Madigundo Kante a trouvé un contrat à durée indéterminée (CDI). Ce Malien de 31 ans a commencé à travailler pour la société de nettoyage BSL Propreté en avril. Quatre heures par jour, du lundi au samedi, il fait le ménage dans une salle de fitness Keep Cool du 9arrondissement de Paris. Les propos échangés au moment de son embauche entre son ancien chef d’équipe et le patron de BSL Propreté – dont nous avons pu vérifier l’authenticité – montrent qu’il a été embauché sous une fausse identité et dans des conditions qui ne respectent pas le code du travail.

Lundi 15 octobre, pour la première fois de sa vie, Madigundo Kante s’est mis en grève, avec sept autres salariés de BSL Propreté, soutenus par le syndicat CGT. Maliens ou Mauritaniens, sans titres de séjour, ils sont tous techniciens de surface en CDI dans cette entreprise et travaillent dans des salles de sport parisiennes ou de Saint-Denis (Seine-Saint-Denis), des groupes Keep Cool et L’Appart.

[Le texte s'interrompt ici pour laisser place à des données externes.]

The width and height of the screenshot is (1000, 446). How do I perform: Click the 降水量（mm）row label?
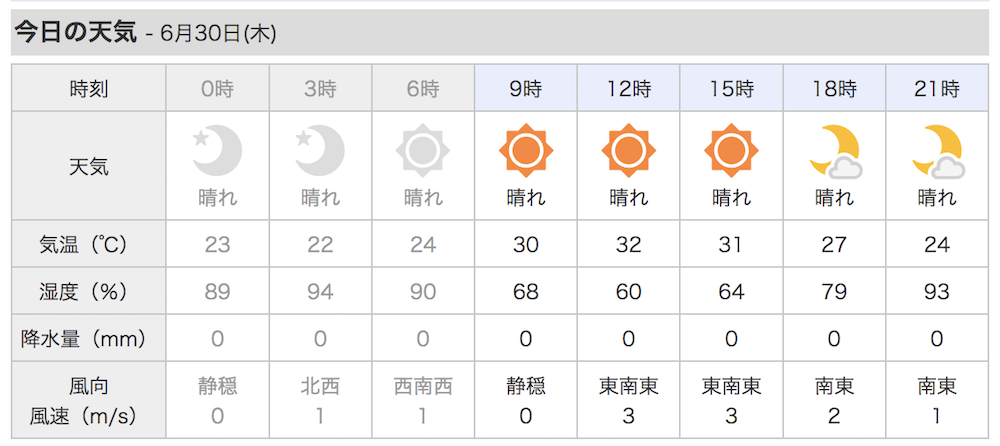(89, 338)
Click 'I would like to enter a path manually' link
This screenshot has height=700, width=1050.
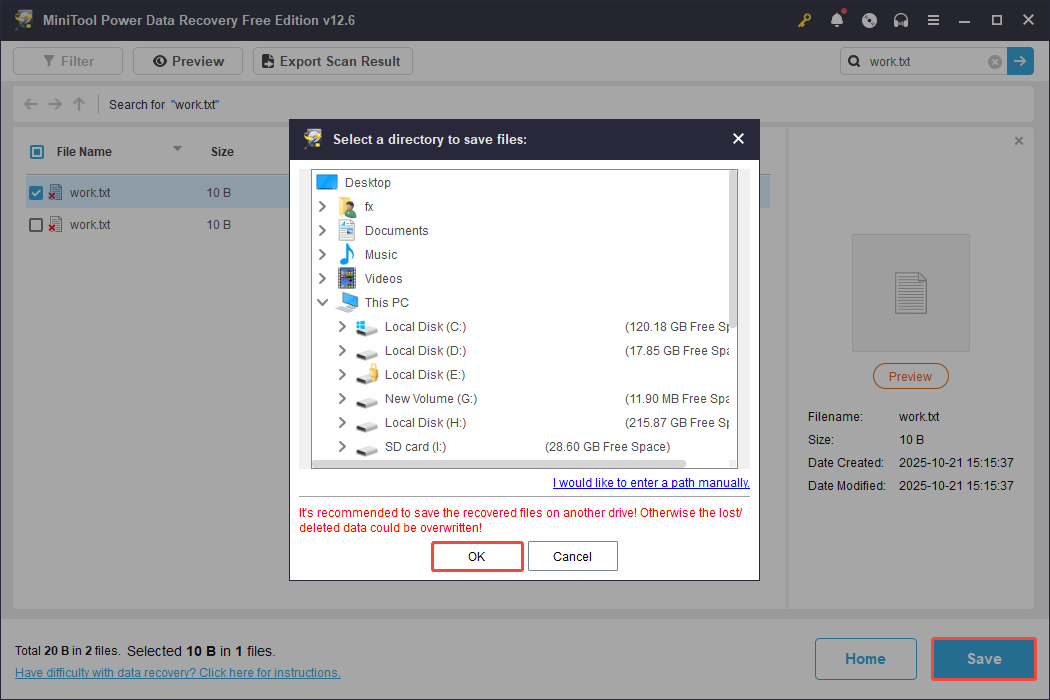pos(651,483)
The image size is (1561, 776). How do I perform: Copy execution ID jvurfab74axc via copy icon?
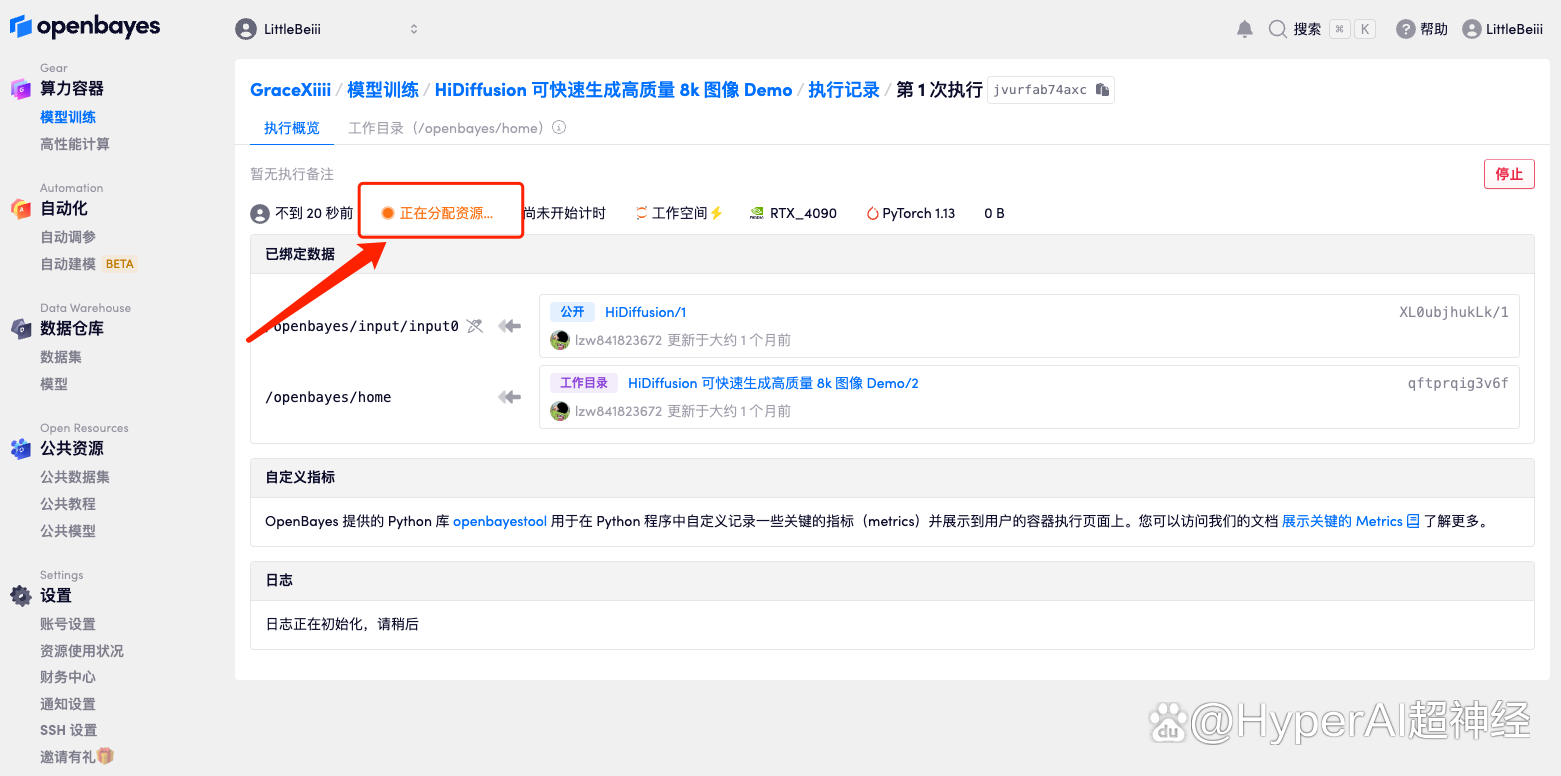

« On bosse ici, on vit ici, on reste ici », ont entonné les huit salariés en grève, réunis à l’intérieur de la salle Keep Cool du 9e arrondissement, qu’ils occupent depuis lundi 15 octobre 13 h 30. Face à eux, les clients de l’enseigne de fitness, qui vante le sport « qui rend enfin heureux » et « la forme sans la frime »,continuaient de suer, imperturbables, sur des tapis de course et des vélos elliptiques.

« Abus de vulnérabilité organisé »

« Nous revendiquons la réévaluation de leurs contrats, en adéquation avec leur charge de travail, le paiement de leurs congés payés et des jours fériés travaillés et les documents nécessaires à leur régularisation, explique Marilyne Poulain, du collectif migrants de la CGT. Tous sont éligibles à l’admission exceptionnelle au séjour au titre du travail. »

La CGT a également saisi l’inspection du travail. Lundi matin, les salles de sport dans lesquelles travaillent les grévistes ont fait l’objet de contrôles de l’administration, qui a pu constater les situations d’emploi d’étrangers sans titre.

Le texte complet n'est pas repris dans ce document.